━━ DATA SHOWN

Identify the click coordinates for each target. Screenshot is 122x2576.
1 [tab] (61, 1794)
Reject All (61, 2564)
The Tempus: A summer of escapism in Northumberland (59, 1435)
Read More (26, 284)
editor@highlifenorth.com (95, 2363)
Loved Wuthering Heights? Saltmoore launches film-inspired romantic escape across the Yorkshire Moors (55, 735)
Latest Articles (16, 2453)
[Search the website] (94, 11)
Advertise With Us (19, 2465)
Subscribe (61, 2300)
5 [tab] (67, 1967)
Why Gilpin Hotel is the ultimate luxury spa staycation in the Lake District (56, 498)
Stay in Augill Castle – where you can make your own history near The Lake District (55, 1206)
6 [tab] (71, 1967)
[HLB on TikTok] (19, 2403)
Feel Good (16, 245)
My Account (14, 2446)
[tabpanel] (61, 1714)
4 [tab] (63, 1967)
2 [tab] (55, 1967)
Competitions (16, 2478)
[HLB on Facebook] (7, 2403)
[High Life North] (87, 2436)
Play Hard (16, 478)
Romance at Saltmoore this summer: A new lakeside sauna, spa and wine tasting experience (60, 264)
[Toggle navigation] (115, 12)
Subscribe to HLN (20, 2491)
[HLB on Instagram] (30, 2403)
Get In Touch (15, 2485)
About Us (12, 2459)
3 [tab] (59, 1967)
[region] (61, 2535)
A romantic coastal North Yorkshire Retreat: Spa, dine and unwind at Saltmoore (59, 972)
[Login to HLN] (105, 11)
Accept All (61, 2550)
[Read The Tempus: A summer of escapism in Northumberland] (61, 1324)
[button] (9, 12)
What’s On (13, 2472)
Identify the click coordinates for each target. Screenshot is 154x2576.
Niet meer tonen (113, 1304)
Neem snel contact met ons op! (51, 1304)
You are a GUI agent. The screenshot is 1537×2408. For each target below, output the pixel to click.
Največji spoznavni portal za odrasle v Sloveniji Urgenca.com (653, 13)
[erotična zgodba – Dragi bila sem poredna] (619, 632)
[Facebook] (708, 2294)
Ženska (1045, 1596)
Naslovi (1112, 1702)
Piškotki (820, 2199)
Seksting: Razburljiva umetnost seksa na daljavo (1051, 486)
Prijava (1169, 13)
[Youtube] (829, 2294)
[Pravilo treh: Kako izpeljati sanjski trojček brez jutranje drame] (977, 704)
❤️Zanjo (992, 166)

━━━━

§ **EXERCISE REQUIREMENTS**:
Scan the lines above for "You are a GUI" and for "Ženska (1045, 1596)". Repeat exactly the line holding each of them and every line in between.

§ **ANSWER TO THIS TASK**:
You are a GUI agent. The screenshot is 1537×2408. For each target below, output the pixel to click.
Največji spoznavni portal za odrasle v Sloveniji Urgenca.com (653, 13)
[erotična zgodba – Dragi bila sem poredna] (619, 632)
[Facebook] (708, 2294)
Ženska (1045, 1596)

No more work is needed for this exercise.